##### Raw data #####
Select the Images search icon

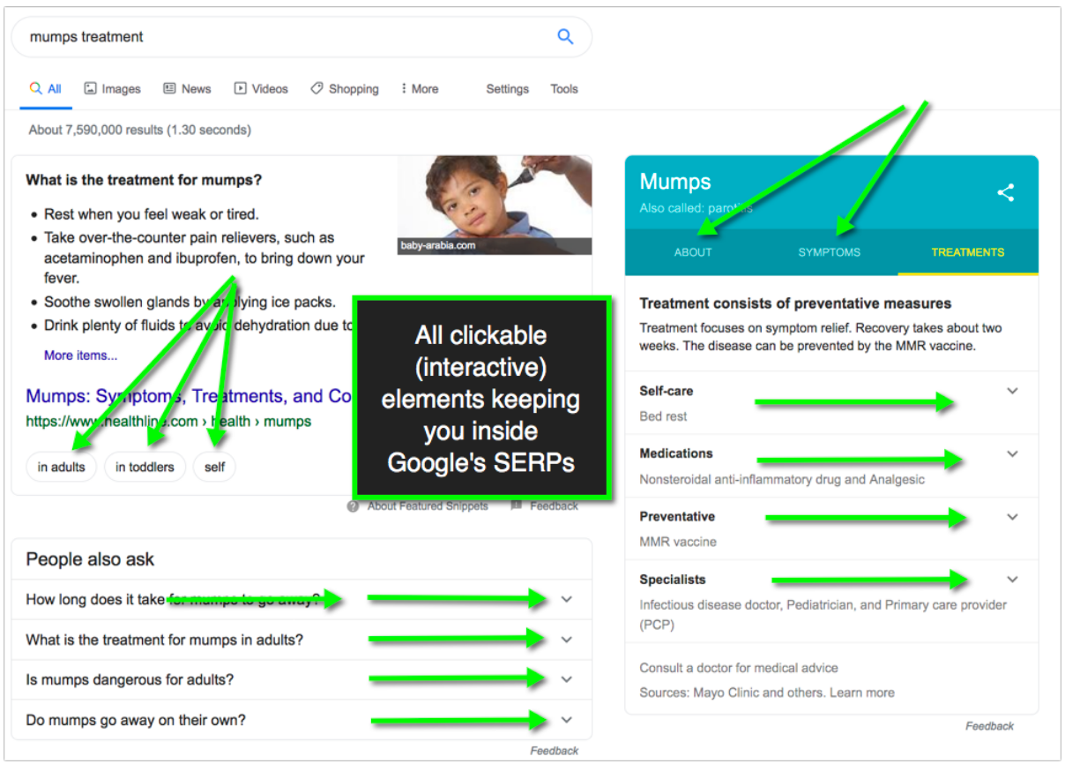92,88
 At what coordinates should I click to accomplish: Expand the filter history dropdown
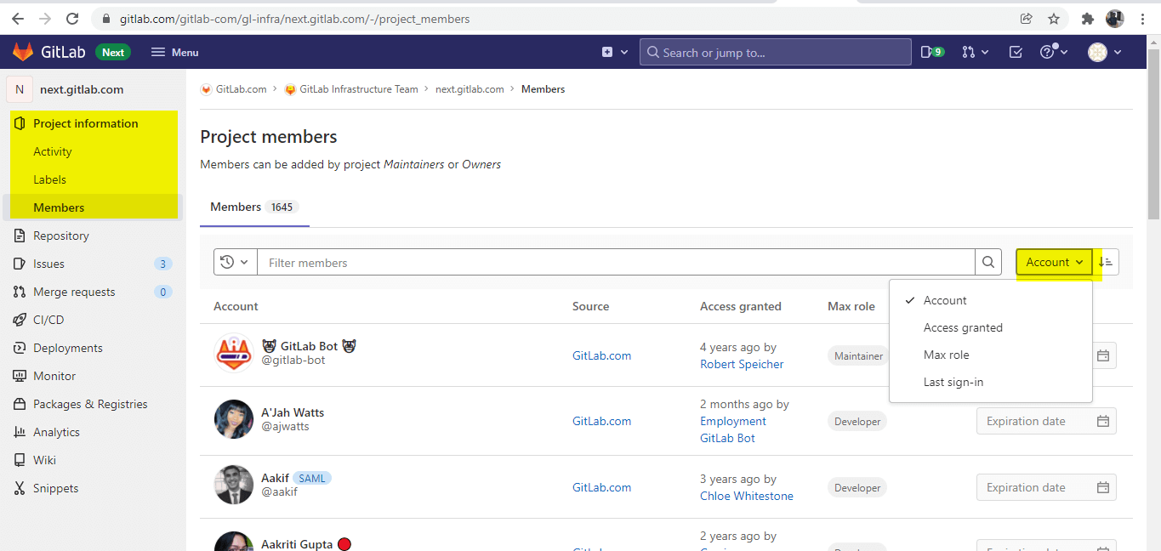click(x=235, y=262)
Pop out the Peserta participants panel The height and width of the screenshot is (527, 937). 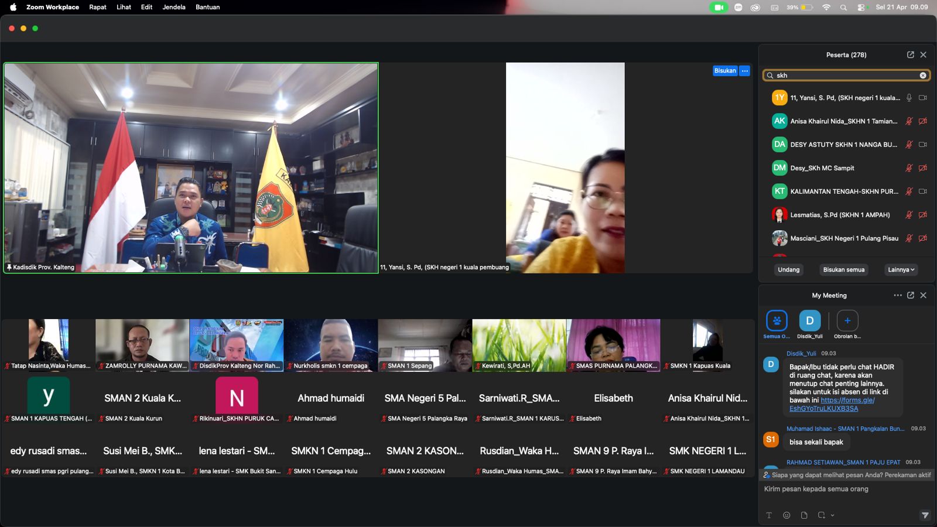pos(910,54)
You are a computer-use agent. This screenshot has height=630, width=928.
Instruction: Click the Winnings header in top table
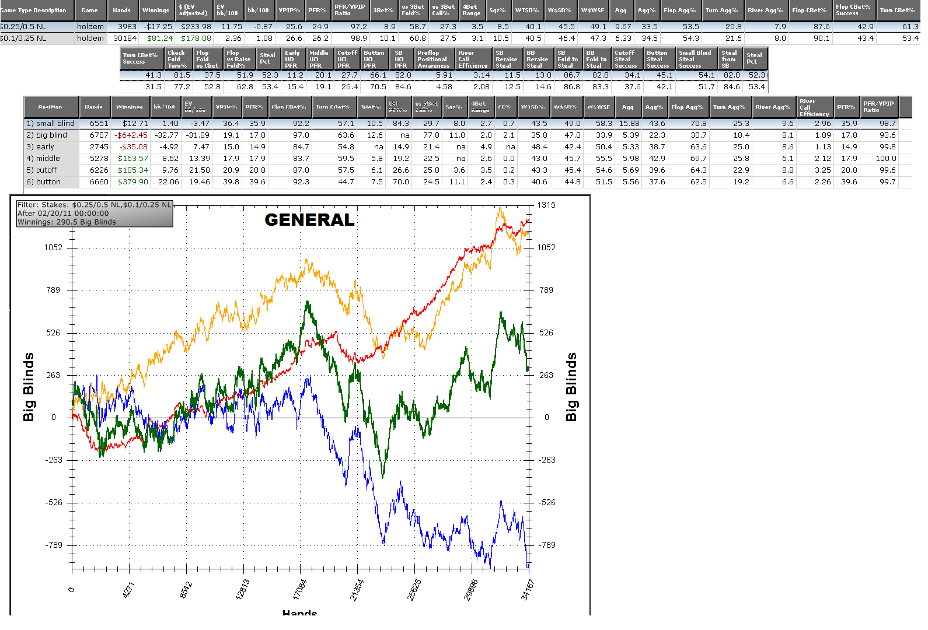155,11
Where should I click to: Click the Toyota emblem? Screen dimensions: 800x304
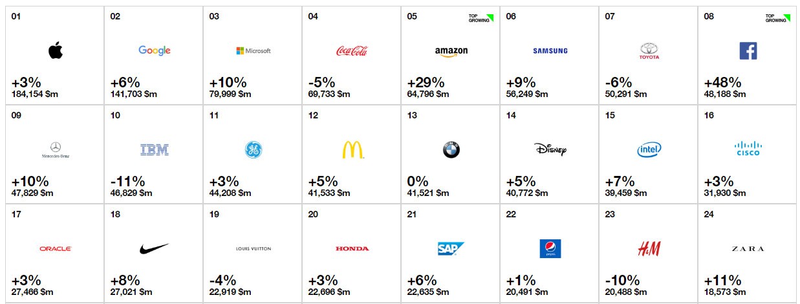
#####
→ Task directions
What is needed is a word-for-word restatement of the lines from the one holding "You are a computer-use" to the final line of the data above, inclusive, without any pictures.

→ Answer below
You are a computer-use agent. This screenshot has height=630, width=928.
Instruction: Click the Winnings header in top table
155,11
Where should I click to: Click the Toyota emblem? Screen dimensions: 800x304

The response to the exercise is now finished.